Krisis ekonomi yang terjadi pada pertengahan tahun 1997 telah berdampak ke berbagai sektor perekonomian, khususnya menurunnya kemampuan perusahaan-perusahaan untuk membayar kembali hutang-hutang mereka kepada kreditor. Hal ini telah menimbulkan kekhawatiran kreditor untuk dapat menuntut pelunasan piutangnya kepada debitor. Para kreditor memandang perlu ada solusi hukum yang mampu menjamin kepentingan kreditor berkaitan dengan jaminan pelunasan akan investasi yang telah mereka tanamkan, yaitu melalui lembaga kepailitan. Perangkat hukum kepailitan yang dimiliki Indonesia dianggap tidak memadai lagi dengan kondisi masyarakat, khususnya dunia usaha yang berkembang sekarang ini- UU Kepailitan lama dianggap kurang memberikan perlindungan kepada kreditor dalam mengupayakan pelunasan piutangnya, khususnya karena proses kepailitan harus dilakukan melalui prosedur hukum acara perdata sebagaimana perkara perdata lainnya yang berbelit-belit dan membutuhkan waktu yang lama.

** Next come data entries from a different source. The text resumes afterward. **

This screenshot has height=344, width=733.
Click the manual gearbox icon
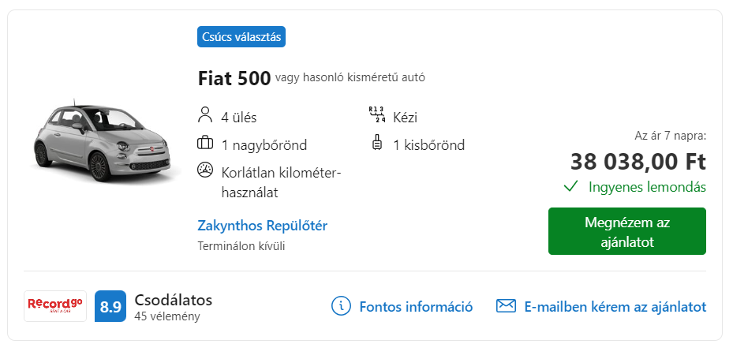click(x=376, y=115)
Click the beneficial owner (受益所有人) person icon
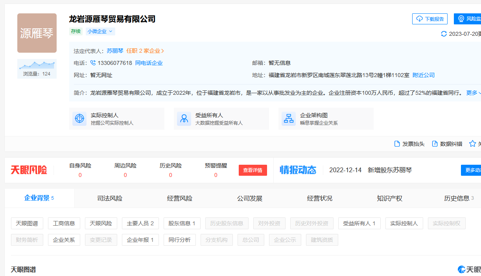481x276 pixels. [184, 119]
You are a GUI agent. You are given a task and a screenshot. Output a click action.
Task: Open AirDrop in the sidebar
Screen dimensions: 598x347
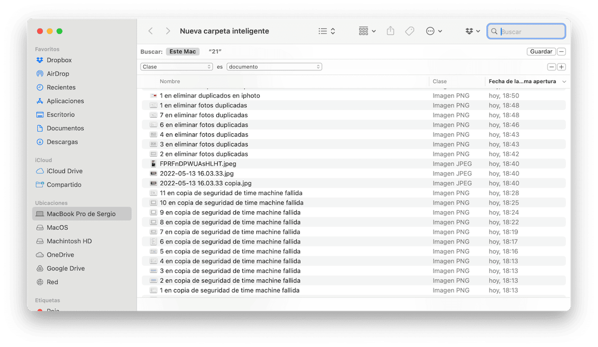(58, 74)
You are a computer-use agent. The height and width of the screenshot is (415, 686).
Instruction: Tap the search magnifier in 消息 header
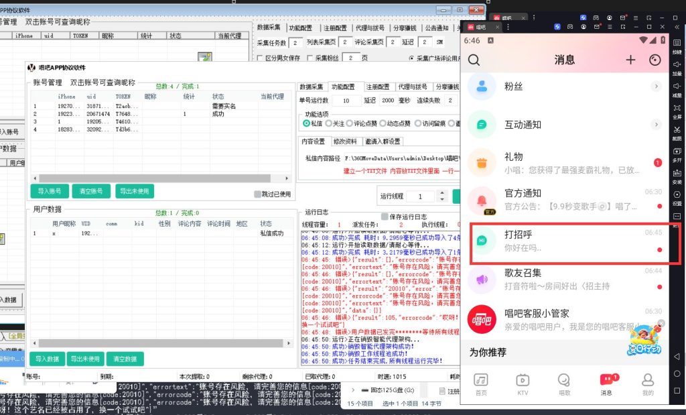point(474,60)
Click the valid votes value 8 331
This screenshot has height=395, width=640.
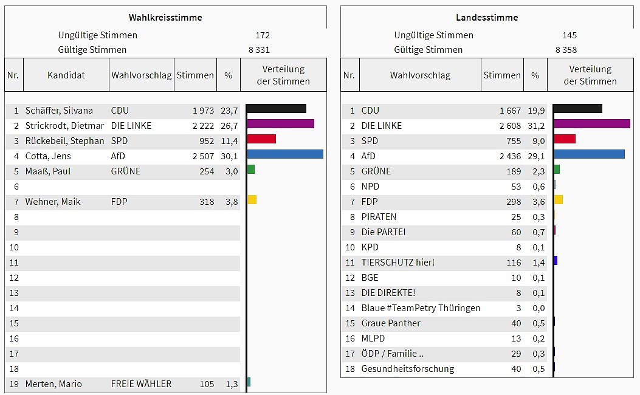pos(258,50)
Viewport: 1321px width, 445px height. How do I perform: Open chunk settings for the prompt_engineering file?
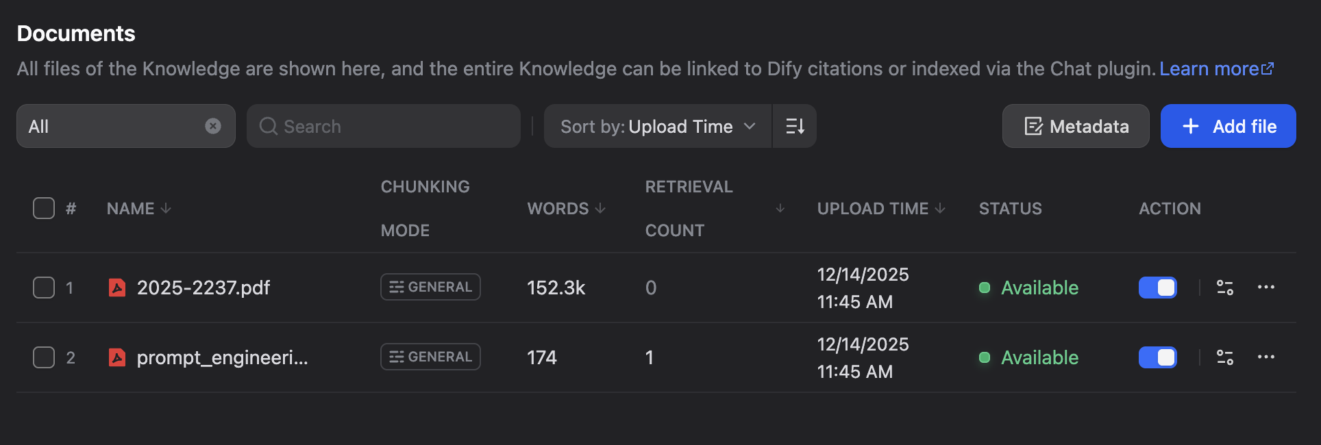coord(1224,357)
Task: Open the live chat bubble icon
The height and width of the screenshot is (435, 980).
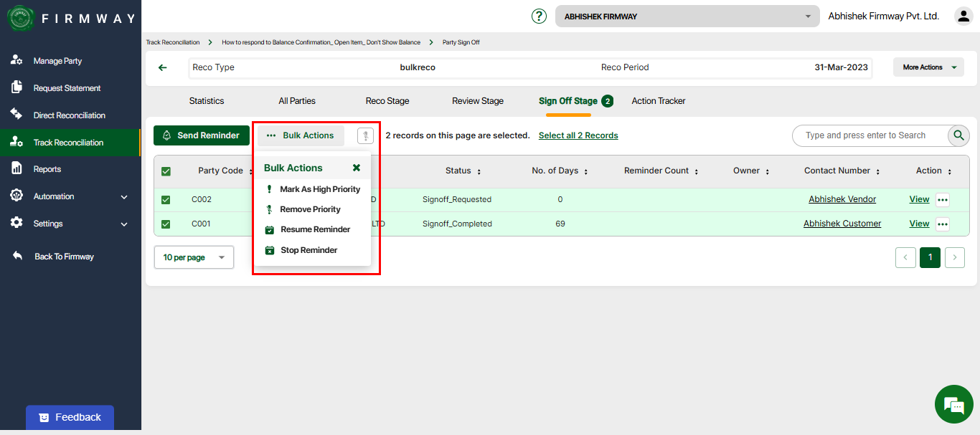Action: (953, 404)
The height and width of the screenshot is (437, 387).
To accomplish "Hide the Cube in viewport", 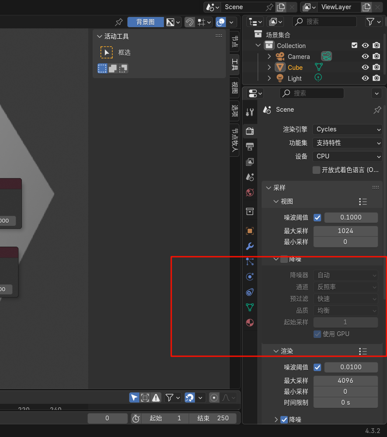I will pos(365,68).
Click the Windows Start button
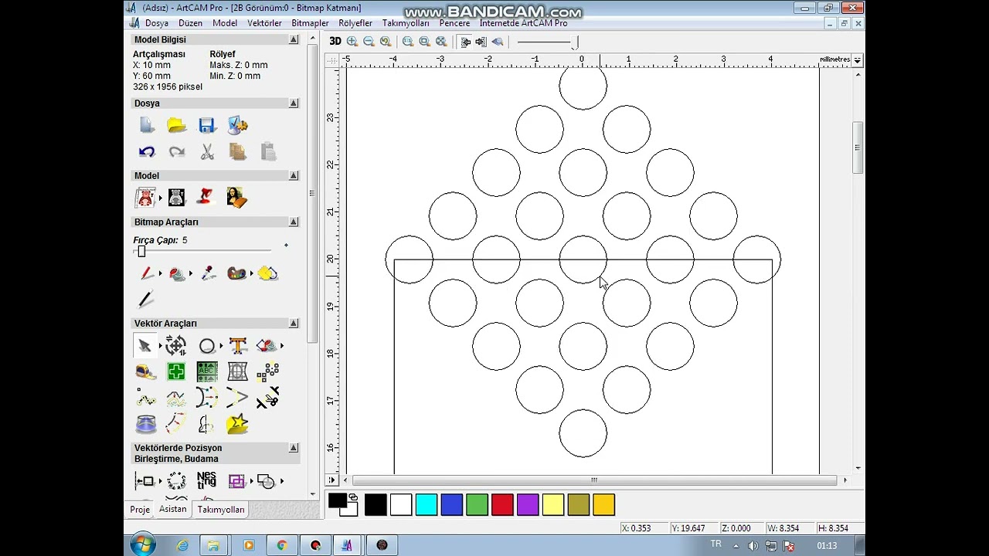 coord(142,545)
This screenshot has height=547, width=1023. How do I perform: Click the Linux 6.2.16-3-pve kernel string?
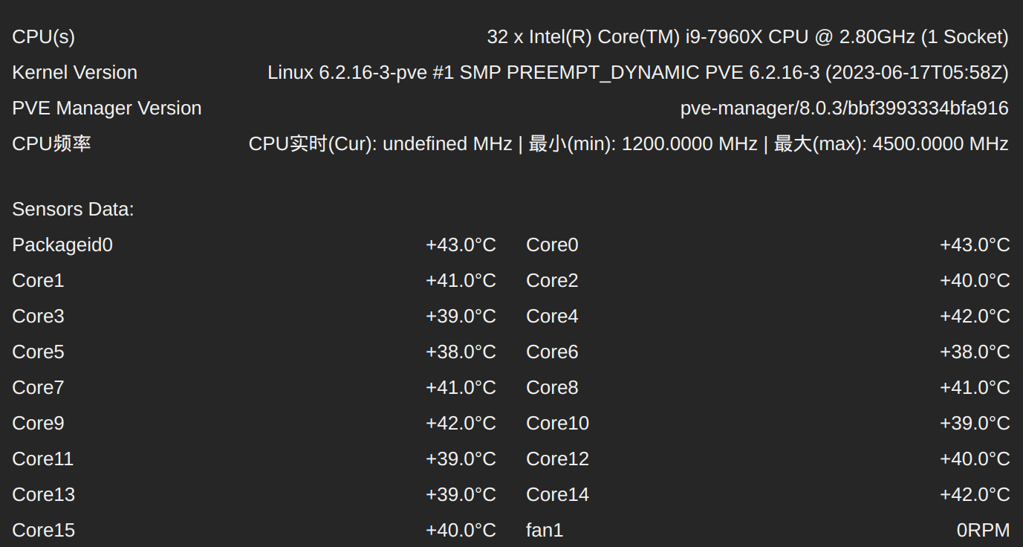(638, 73)
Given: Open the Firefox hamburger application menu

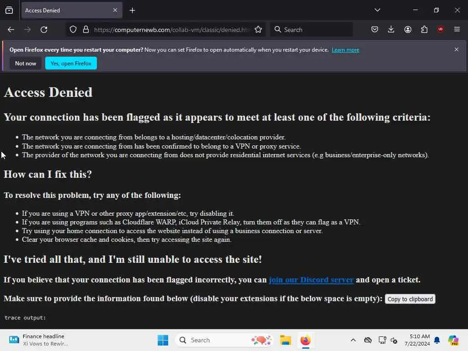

Hal lain yang menjadi sorotan adalah sikap ketidakpercayaan mereka dalam memandang dunia peradilan Indonesia yang penuh dengan KKN.
Oleh karena itu IMF sebagai kreditor terbesar bagi Indonesia, meminta pemerintah Indonesia segera melakukan revisi terhadap UU Kepailitan dan pembentukan Pengadilan Niaga sebagaimana tertuang dalam nota kesepakatan antara Pemerintah Indonesia dengan IMF.
Tuntutan dan desakan IMF ini telah mendorong Pemerintah untuk segera melakukan amandemen terhadap Faillissement Verordening, melalui Perpu Nomor 1 Tahun 1998 yang kemudian ditetapkan menjadi UU Nomor 4 tahun 1998. Pada intinya substansi amandemen UU kepailitan lebih ditujukan untuk memberikan perlindungan kepada kreditor dengan mengacu pada asas cepat, sederhana, transparan, dan efektif.
Dalam tataran implementasi, penerapan UU Kepailitan di lapangan belum seperti yang diharapkan. Hal ini terjadi karena adanya beberapa kelemahan dalam subtansi pengaturannya antara lain ketidakjelasan pengaturan yang pada akhirnya menimbulkan multi interpretasi. Disamping itu keberadaan Pengadilan Niaga sebagai pengadilan khusus yang berwenang menangani perkara kepailitan belum didukung oleh sarana dan prasarana yang memadai.